Les drones sont sortis du cercle militaire
Commentant cette affaire, le colonel William Vaquette, commandant du groupement de gendarmerie des Pyrénées-Atlantiques, a assuré que les propriétaires de drones méconnaissaient souvent la réglementation. Dans la région de Pau, quelques procédures ont été récemment ouvertes pour des drones utilisés sans autorisation ou homologation mais le phénomène est national. Un étudiant nancéen comparaîtra devant la justice à la fin du mois de mai pour « mise en danger de la vie d’autrui » après avoir fait voler un drone équipé d’une caméra au-dessus de la ville de Nancy, pour réaliser un clip internet. Le jeune homme assure qu’il ignorait la règlementation en la matière. « Les gens utilisent des drones comme de l’aéromodélisme », a expliqué le colonel William Vaquette. Devenus moins chers grâce au développement des techniques de miniaturisation, ces appareils sans pilote sont désormais accessibles au grand public, à partir de 300 à 400 euros, et ils peuvent se transporter démontés dans un sac à dos. Mais leur utilisation est soumise à des règles très strictes depuis le 11 avril 2012.
Les drones sont avant tout des aéronefs, régis par les règles aériennes. Leur utilisateur doit donc être titulaire du brevet théorique ULM et il doit être accompagné d’un copilote.

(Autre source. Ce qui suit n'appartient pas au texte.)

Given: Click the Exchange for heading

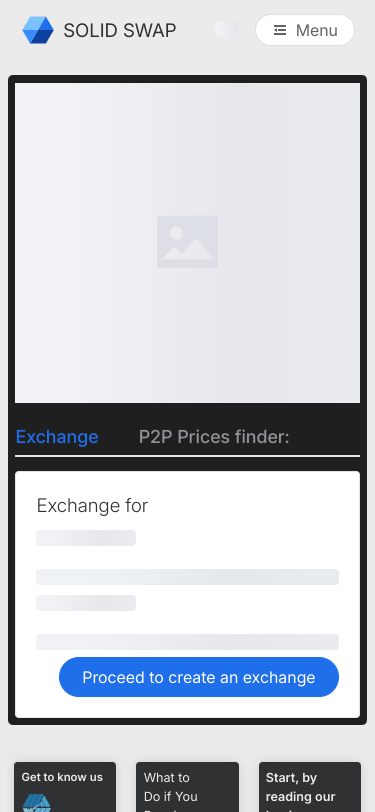Looking at the screenshot, I should click(x=92, y=505).
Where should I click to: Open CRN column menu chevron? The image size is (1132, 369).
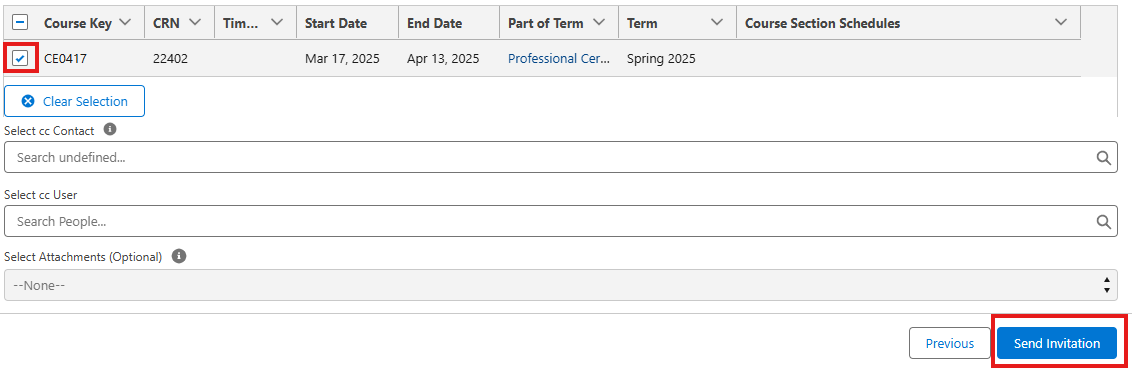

La hauteur de vol maximale pour un drone de loisir, de moins de 25 kg, est de 150 mètres. Lors du survol d’une agglomération ou à proximité d’un rassemblement de personnes ou d’animaux, il doit toujours être à portée de vue et ne doit pas évoluer à plus de 100 mètres du télépilote dans toutes les situations. Au-delà de ces limites, le vol doit être déclaré aux autorités de l’aviation civile. Et si le drone est équipé d’une caméra ou d’un appareil photo, ce qui est de plus en plus souvent le cas, tout décollage doit être anticipé de 15 jours avec une demande formelle d’autorisation.
Un cercle d’utilisation de plus en plus large
La prise de vue est la première motivation des dronistes, particuliers ou professionnels. Ainsi, les 14 centres de formation référencés par la fédération professionnelle du drone civil sont largement issus des métiers de l’image. « Nous avons commencé à travailler avec des hélicoptères radiocommandés pour le cinéma en 2006, explique Yann Havis, réalisateur et pilote pour Le Taillefer Production. Nous nous sommes tournés vers le drone en 2007/2008 pour réaliser des plans qu’on ne pouvait pas faire en hélicoptère. Les drones ne sont pas destinés à voler haut mais ils permettent d’autres premiers plans, perspectives et décors. » Ce professionnel, cadreur de formation, a toujours évolué dans l’aérien. Il a notamment travaillé avec Loïc Jean Albert, spécialiste du wing suit. « Nous formons également des professionnels qui utilisent l’outil pour des prises de vue en géothermie, des reconstitutions de chantiers en 3D… », détaille-t-il. Les drones peuvent aussi être utilisés pour surveiller les exploitations agricoles ou les lignes de chemin de fer. La SNCF a commencé début novembre une série d'essais de vols de drones dans le sud de la France. Même nos longues plages sont concernées avec Pars, un drone sauveteur en mer. L'outil a été conçu par des chercheurs iraniens pour acheminer par les airs des bouées de sauvetage aux vacanciers en difficulté. Il a été testé avec succès en mer Caspienne et il ne lui faut que 22 secondes pour rejoindre un nageur à 75 mètres de la plage. Cet allié des surveillants de baignade dispose d'une autonomie de 10 minutes. Enfin, on se souvient de l’annonce d’Amazon, en décembre dernier : le géant du commerce en ligne souhaite utiliser des mini-drones pour acheminer des petits colis "d'ici quatre ou cinq ans." La règlementation des drones aux utilisations si variées est donc bien indispensable.